/---

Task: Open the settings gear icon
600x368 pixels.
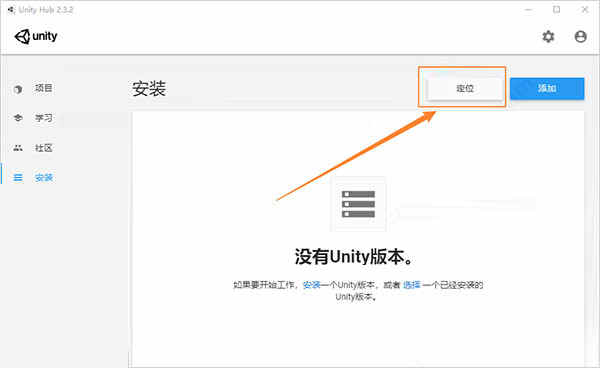Action: [548, 37]

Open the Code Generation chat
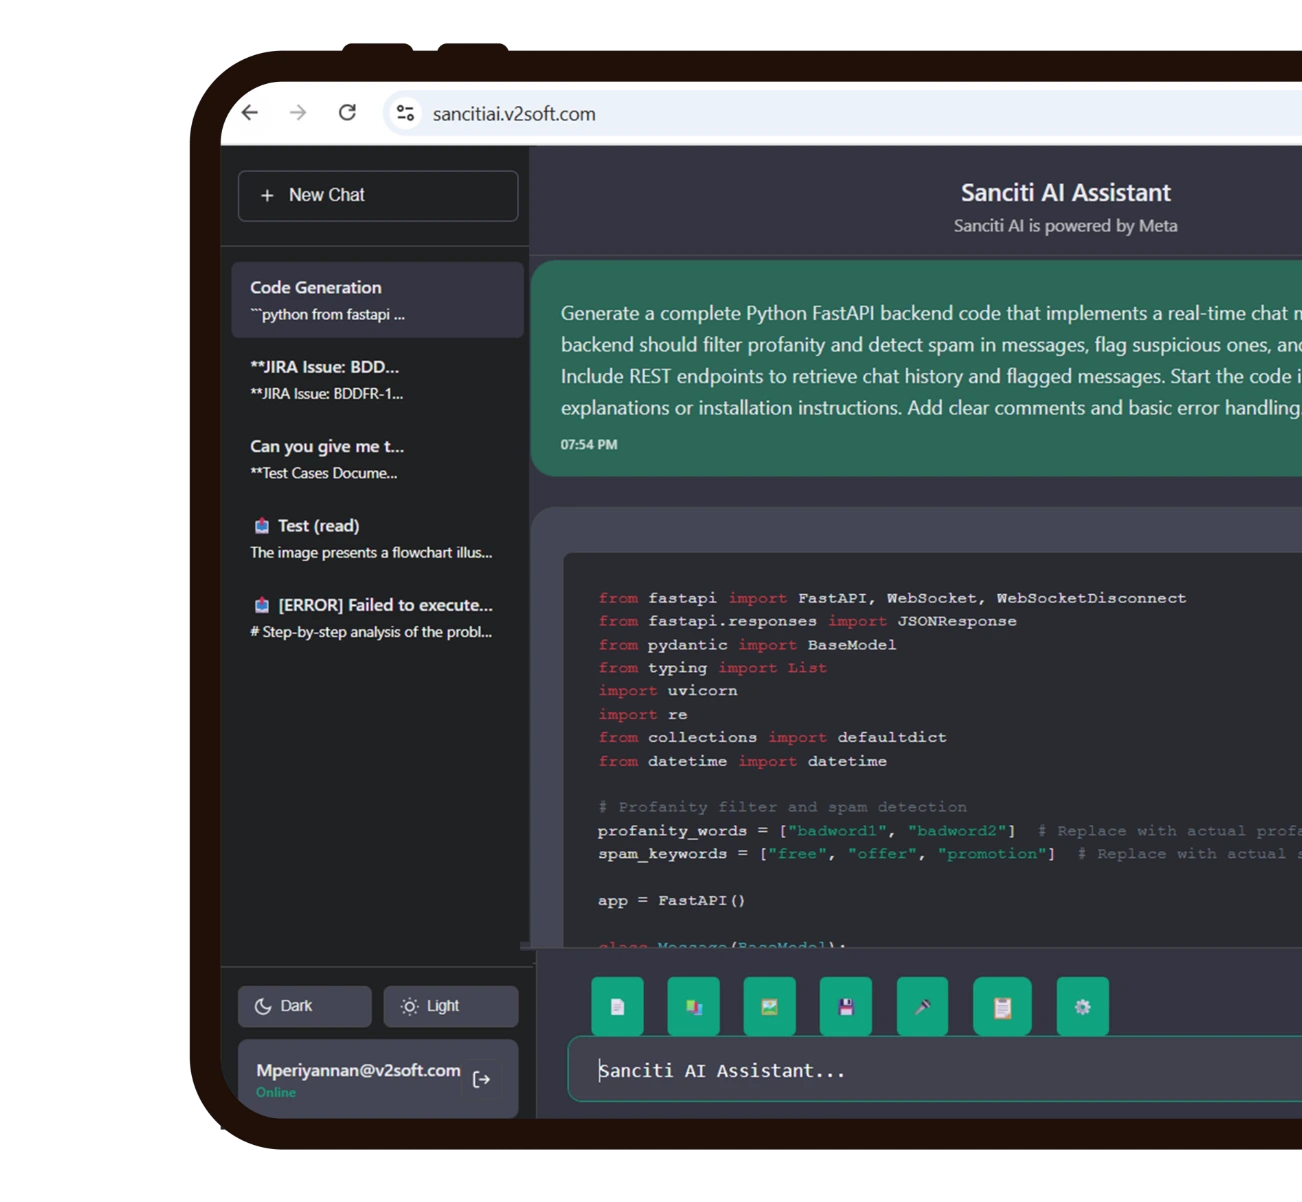coord(377,300)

\---

Please output each line of the listing above as a JSON list of strings, one string per line, with blank lines dropped and the pictures left out.

[
  "Task: Open the settings gear icon",
  "600x368 pixels.",
  "Action: [548, 37]",
  "Open the Code Generation chat",
  "coord(377,300)"
]